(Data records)

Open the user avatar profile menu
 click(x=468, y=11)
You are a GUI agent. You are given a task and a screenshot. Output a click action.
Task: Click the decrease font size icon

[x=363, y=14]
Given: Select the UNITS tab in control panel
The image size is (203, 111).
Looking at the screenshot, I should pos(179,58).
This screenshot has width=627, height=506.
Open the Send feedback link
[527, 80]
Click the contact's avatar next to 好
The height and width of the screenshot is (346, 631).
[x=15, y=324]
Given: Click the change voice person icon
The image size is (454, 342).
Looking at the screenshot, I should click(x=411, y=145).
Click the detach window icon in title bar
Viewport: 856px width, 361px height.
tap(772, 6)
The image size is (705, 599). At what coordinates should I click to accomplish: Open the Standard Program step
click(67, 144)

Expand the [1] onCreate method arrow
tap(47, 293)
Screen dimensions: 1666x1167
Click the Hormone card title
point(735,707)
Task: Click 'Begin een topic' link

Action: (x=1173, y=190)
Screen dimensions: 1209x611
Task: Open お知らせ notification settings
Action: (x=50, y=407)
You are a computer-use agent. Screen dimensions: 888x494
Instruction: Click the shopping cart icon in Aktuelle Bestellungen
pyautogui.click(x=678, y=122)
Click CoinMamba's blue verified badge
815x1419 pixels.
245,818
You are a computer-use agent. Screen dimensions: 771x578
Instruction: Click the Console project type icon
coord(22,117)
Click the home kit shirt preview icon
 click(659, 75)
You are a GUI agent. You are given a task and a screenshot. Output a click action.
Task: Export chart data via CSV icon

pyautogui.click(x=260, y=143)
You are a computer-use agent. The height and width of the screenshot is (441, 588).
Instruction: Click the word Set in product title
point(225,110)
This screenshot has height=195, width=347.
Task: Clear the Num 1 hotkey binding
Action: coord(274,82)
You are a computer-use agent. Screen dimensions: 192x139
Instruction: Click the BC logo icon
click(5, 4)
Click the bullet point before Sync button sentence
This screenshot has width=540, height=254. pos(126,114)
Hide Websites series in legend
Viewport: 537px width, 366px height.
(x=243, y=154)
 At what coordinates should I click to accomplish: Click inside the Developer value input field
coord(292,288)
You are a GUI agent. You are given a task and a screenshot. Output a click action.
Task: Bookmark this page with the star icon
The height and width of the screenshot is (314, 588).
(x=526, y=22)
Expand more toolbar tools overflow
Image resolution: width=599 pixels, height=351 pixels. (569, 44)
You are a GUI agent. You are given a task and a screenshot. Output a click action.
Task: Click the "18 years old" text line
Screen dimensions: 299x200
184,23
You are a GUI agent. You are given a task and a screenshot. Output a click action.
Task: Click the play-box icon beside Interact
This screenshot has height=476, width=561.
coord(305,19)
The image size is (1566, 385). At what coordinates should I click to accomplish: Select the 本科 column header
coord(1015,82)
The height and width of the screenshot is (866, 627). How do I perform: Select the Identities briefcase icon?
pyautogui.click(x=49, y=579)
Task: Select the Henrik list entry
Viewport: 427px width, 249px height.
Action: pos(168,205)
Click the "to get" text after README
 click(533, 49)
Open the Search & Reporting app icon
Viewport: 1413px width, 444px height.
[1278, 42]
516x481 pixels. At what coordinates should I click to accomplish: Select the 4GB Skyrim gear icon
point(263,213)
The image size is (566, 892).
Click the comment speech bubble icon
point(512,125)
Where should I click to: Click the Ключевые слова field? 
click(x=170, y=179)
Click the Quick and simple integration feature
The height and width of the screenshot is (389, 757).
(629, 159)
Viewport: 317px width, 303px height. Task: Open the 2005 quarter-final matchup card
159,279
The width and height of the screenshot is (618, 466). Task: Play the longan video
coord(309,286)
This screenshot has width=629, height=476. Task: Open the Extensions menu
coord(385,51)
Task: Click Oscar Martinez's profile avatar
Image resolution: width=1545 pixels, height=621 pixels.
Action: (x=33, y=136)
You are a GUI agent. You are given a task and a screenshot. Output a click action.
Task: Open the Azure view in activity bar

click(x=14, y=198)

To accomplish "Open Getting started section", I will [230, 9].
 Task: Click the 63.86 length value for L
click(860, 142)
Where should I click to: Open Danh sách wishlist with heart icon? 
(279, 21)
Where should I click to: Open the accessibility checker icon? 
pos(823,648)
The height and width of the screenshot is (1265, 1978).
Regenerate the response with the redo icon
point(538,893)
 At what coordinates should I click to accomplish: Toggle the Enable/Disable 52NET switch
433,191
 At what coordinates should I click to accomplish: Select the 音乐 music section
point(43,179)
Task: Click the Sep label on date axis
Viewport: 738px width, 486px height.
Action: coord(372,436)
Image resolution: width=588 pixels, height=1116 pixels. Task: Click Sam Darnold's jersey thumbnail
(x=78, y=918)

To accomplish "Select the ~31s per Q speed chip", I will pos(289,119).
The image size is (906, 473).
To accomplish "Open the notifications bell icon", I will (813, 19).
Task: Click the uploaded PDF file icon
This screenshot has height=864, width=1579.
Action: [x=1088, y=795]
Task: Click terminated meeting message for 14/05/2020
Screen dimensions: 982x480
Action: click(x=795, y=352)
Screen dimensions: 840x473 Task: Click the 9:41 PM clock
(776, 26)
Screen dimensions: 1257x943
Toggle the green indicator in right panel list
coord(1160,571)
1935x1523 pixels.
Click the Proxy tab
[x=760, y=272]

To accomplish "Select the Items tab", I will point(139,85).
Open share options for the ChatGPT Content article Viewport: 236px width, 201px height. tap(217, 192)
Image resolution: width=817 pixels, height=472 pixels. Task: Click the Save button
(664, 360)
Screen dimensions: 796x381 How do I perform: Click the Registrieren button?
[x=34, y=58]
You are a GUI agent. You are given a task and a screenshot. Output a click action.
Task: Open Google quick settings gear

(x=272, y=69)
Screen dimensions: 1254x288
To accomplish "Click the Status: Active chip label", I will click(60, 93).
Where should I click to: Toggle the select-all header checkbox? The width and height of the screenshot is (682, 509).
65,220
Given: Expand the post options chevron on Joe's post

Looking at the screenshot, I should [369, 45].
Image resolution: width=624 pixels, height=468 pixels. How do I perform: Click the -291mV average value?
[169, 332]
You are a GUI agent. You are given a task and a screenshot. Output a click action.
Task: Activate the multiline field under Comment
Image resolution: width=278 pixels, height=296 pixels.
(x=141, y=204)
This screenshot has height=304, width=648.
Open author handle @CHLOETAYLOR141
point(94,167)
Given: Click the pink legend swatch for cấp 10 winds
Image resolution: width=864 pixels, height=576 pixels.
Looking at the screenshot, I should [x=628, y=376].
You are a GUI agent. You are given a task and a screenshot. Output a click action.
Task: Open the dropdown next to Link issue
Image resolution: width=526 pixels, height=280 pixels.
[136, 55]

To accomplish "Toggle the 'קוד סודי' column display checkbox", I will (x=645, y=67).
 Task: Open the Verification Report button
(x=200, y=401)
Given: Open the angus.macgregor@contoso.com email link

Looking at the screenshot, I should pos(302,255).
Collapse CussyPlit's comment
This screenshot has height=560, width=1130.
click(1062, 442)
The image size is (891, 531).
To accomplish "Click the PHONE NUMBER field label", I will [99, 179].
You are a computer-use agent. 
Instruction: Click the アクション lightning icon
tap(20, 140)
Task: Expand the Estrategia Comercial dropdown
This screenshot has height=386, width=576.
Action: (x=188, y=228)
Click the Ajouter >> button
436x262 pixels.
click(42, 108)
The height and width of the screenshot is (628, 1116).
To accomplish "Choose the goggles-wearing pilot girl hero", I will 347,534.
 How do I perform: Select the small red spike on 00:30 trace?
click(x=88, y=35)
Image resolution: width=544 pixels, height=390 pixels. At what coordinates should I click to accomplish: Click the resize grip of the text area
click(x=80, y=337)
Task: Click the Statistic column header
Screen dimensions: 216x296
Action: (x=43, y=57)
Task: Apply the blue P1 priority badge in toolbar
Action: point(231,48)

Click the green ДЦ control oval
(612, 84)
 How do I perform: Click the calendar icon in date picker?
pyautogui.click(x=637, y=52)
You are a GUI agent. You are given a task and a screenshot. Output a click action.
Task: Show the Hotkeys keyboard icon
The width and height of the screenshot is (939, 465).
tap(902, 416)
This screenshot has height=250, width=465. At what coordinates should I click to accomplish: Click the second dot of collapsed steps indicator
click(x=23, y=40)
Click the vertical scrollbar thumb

__TASK GOAL__:
When a line in the records above contains the word "label", copy it.

__SOLUTION__:
Task: Click the Sep label on date axis
To accomplish "Click the Status: Active chip label", I will click(60, 93).
To accomplish "Click the PHONE NUMBER field label", I will [99, 179].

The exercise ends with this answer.